Wednesday, July 23, 2008
Look at these! Greg bought them for me on etsy.com from Vancouver based Savage Artworks. I love the meticulous attention to detail. The artist hand paints the wooden blanks with acrylics, then finishes with a coat of lacquer. I can't wait to receive them!
Folks are probably wondering what the obsession is with owls for me and my brother, so I will happily tell the story.
When we were kids, we used to play in a maroon barn situated in the weedy, jungle area of our property. My sister and I made the loft space overhead into our fort, complete with supplies, snacks and toys. We loved exploring the barn, as there were relics from the previous occupants, tiny bottles (we thought for magic potions) dusty books, doll parts and bits of costume jewelry. Our days were spent reading, pouring over ancient copies of 'Pack O' Fun' (an old craft magazine from the seventies, with the intriguing tagline of "turn trash into treasure!") and making little books from scrap paper and index cards.

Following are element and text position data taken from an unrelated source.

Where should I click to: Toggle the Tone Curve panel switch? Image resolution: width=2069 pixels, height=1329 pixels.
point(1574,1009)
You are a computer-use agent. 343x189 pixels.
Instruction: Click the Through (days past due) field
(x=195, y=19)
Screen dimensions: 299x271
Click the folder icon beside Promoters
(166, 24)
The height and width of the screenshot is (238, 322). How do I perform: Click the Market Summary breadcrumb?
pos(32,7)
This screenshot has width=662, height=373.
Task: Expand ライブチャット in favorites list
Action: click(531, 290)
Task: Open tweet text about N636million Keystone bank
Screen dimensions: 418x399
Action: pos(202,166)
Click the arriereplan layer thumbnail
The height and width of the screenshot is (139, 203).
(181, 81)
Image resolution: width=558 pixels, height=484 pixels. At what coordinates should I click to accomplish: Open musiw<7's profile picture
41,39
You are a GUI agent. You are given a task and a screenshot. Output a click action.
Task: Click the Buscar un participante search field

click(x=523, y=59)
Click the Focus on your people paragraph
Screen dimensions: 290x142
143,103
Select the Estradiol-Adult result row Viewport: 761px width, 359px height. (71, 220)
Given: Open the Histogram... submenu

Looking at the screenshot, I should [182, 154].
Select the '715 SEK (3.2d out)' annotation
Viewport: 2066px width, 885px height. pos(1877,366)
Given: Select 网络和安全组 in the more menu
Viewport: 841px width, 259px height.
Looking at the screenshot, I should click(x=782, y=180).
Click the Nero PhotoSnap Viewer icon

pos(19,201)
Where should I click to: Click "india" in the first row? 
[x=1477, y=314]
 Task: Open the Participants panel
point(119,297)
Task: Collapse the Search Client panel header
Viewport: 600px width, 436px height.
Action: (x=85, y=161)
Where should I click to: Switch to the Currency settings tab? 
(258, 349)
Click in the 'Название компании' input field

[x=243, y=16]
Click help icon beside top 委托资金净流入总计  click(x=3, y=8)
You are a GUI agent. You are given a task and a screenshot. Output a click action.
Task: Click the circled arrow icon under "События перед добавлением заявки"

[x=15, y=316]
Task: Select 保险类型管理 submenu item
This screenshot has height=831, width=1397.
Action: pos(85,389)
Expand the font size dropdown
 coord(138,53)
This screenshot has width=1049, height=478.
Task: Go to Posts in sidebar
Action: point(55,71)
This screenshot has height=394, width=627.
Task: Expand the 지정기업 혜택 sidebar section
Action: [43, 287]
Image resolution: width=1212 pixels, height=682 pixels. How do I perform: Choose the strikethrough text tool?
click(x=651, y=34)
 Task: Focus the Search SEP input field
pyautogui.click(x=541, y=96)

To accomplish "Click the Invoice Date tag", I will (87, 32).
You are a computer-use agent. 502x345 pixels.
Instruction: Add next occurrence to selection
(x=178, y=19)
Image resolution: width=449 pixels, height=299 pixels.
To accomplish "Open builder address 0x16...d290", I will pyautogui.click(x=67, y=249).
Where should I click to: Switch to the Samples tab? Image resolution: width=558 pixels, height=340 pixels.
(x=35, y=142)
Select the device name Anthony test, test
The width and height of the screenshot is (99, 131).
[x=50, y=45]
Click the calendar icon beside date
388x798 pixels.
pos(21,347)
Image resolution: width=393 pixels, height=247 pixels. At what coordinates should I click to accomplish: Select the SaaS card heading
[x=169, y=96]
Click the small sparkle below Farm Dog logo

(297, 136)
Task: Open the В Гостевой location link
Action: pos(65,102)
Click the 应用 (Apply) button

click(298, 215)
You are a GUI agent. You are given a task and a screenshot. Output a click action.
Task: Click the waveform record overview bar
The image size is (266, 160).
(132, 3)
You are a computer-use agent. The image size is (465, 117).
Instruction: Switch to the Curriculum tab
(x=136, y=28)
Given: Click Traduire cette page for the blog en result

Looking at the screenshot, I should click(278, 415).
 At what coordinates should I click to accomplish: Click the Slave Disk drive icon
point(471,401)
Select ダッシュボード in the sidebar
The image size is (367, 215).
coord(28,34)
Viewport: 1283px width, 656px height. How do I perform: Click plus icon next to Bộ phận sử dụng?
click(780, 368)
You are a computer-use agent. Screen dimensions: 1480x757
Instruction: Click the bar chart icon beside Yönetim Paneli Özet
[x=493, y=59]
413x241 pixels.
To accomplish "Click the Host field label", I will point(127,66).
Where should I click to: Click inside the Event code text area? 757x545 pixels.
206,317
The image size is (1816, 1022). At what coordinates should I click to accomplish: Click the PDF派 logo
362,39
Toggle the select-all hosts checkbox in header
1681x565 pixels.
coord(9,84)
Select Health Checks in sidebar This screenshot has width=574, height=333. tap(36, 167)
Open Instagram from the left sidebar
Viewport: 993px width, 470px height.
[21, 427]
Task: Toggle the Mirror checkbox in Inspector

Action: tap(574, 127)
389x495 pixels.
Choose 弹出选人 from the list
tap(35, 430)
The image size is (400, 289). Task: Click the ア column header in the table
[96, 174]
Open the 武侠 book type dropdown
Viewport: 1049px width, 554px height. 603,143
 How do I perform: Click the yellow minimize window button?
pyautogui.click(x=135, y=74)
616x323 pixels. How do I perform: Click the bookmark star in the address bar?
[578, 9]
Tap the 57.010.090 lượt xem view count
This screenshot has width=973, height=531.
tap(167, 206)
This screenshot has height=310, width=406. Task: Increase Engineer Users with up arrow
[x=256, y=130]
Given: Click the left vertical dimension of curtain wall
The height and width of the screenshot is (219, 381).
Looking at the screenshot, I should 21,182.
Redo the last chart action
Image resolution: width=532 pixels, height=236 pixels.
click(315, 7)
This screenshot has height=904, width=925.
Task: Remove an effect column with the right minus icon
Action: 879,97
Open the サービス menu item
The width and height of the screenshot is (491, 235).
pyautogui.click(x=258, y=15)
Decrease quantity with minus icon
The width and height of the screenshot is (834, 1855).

These books were our prized possessions, we drew pictures of fairies and unicorns, wrote stories and traded them with each other.
Late one afternoon, as we busily constructed a new book of lost treasure (complete with a map of our yard), my little brother asked what the 'whirring' sound was. We hadn't noticed it before, but then became aware of the low noise and decided to look for the source. We searched around the nooks, then climbed down to look near the floor, silent all the while. My sister thought it might be a squirrel, I thought it could be a sick cat, but my little brother was quiet, determined to find out for himself. Suddenly, as if the creature grew tired of being sought, began rustling its near soundless wings, and the movement drew our attention. There at the top, where the roof points upward, a great barn owl nestled on a shadowy beam and observed us with bright, wide eyes. It stared at our gaping faces for a moment, then flew off its nest in an elegant swoop right over our heads. We ran out to watch it disappear into the twilight, hoping to see more of the beautiful owl. We watched the sky for a long time, smiling and pleased - our little brother seemed the happiest, refusing to come in even after night fall. We never saw the owl again, but the sighting seemed to infuse us with the need to look for them wherever we went, or to draw pictures of them, as if our eyes would always long for a glimpse.
So, that is why I am obsessed with owls and birds and have loads of books on them. Our house sits high along a hill, so trees fill every window, blocking the view of the mountains, the shade preventing a garden. All so I can watch birds. I always carry binoculars and a bird guide, so I am prepared to document and draw. Well, we all have our quirks!